A 3-ph., 4-pole, 60Hz induction motor is supplied by a 660-V source. At a particular loading, the total power consumed is 65KW and the current drawn from supply is 70A (assume star connection). The rotor speed is 1760rpm. The stator iron losses are 1.2KW, the windage and friction losses are 1.8KW, and the resistance of stator winding per phase is 0.13 Ω Calculate:
i) Efficiency
ii) Load torque
To calculate the efficiency and load torque of the given induction motor, we need to find the input power and the output power.
i) Efficiency:
The efficiency of a motor can be calculated using the formula:
Efficiency = (Output Power / Input Power) * 100
Output Power = Total Power consumed - Stator Iron Losses - Windage and Friction Losses
Input Power = Total Power consumed (given)

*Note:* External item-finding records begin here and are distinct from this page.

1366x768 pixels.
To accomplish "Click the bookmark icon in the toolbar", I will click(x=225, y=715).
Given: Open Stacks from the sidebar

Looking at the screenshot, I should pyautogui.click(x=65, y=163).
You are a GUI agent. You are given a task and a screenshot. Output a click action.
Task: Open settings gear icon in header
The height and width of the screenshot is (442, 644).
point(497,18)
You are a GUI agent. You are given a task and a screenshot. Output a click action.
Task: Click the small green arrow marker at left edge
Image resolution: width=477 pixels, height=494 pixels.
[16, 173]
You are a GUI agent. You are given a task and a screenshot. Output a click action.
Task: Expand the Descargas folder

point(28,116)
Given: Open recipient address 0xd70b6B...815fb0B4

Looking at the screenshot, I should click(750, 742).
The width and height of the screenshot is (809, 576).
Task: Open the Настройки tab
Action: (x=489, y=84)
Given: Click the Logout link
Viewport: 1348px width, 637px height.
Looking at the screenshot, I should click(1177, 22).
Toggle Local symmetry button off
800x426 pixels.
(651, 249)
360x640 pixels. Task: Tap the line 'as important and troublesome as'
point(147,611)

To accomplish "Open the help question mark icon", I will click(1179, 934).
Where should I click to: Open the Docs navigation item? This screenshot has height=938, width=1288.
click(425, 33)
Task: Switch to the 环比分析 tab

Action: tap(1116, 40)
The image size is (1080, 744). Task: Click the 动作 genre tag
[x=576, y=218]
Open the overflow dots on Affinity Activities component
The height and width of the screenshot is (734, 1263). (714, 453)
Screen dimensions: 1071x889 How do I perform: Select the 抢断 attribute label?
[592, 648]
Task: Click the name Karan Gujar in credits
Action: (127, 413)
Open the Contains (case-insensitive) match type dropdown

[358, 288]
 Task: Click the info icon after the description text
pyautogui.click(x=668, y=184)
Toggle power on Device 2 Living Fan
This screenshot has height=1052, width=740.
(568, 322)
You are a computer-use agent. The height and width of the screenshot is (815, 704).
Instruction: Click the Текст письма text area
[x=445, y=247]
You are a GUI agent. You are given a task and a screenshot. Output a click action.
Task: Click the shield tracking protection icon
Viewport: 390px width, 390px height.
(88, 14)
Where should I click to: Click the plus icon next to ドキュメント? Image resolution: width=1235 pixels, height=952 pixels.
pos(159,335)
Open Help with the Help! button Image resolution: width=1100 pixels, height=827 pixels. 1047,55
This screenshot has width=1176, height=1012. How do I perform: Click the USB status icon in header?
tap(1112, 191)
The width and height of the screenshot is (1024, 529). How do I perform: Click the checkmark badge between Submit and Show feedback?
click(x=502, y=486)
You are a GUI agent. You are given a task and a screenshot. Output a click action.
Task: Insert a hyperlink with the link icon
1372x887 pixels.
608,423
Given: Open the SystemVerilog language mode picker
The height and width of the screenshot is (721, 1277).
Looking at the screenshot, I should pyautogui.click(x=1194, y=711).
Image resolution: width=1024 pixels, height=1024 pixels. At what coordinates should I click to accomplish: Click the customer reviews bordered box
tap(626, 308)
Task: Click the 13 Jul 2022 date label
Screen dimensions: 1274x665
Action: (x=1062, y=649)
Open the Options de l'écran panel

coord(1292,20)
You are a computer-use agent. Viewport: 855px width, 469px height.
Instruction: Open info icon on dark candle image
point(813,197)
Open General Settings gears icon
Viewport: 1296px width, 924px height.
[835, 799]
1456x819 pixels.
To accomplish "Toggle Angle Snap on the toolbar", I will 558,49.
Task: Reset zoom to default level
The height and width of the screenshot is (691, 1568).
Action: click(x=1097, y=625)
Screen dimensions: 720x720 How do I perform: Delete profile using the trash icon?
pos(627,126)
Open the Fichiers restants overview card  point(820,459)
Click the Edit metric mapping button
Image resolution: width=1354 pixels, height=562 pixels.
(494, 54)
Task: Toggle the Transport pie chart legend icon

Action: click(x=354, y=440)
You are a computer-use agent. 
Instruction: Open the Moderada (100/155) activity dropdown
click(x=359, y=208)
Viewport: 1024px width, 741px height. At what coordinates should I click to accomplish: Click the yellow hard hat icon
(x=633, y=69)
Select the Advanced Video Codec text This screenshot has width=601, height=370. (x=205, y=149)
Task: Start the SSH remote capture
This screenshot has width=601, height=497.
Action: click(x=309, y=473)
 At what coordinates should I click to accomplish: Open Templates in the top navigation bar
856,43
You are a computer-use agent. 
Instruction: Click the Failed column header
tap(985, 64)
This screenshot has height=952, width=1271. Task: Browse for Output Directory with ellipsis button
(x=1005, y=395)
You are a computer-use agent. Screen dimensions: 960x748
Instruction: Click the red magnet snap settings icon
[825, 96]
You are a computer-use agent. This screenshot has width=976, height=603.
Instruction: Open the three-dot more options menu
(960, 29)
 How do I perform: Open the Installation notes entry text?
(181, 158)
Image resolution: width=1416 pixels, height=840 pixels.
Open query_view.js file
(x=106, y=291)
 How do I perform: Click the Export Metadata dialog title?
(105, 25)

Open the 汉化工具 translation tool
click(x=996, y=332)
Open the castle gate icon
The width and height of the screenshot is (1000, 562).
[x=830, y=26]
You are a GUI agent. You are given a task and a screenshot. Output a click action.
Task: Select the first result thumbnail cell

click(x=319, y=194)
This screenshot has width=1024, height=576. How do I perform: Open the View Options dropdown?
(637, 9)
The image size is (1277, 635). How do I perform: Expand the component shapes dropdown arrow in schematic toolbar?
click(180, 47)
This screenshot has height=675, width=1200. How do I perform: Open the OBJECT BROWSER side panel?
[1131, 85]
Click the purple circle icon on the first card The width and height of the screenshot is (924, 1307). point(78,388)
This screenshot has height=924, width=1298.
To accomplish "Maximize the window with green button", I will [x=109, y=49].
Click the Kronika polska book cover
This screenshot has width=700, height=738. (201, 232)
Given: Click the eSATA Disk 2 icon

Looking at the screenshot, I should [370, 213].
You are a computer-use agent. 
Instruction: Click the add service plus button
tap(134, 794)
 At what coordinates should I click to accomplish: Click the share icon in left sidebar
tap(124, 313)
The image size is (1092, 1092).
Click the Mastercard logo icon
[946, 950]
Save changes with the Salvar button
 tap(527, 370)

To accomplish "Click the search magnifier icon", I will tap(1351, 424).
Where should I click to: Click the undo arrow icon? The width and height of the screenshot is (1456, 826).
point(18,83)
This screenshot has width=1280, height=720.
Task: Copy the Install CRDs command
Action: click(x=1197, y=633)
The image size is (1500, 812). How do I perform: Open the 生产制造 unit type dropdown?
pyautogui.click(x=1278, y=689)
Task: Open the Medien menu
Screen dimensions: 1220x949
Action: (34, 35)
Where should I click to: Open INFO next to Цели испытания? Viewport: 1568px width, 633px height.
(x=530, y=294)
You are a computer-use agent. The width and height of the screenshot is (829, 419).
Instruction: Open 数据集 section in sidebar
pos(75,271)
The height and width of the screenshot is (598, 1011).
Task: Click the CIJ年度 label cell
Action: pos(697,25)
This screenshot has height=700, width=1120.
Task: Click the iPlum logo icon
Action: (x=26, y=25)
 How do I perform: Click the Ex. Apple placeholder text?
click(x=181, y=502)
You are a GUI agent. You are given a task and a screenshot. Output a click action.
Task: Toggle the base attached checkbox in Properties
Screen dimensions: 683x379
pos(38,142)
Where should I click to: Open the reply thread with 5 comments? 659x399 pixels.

Output Power = 65KW - 1.2KW - 1.8KW = 62 KW
Now, we can calculate the efficiency:
Efficiency = (62KW / 65KW) * 100 = 95.38%
Therefore, the efficiency of the motor is approximately 95.38%.
ii) Load Torque:
The load torque can be calculated using the formula:
Load Torque = (Output Power * 60) / (2 * π * Rotor Speed)
Where,
Output Power = 62 KW (calculated above)
Rotor Speed = 1760 RPM
We need to convert the rotor speed from RPM to rad/s:
Rotor Speed (in rad/s) = (Rotor Speed in RPM * 2 * π) / 60
Rotor Speed (in rad/s) = (1760 * 2 * 3.14) / 60 = 184.89 rad/s
Now we can calculate the load torque:
Load Torque = (62KW * 60) / (2 * 3.14 * 184.89) = 3.32 Nm
Therefore, the load torque of the motor is approximately 3.32 Nm.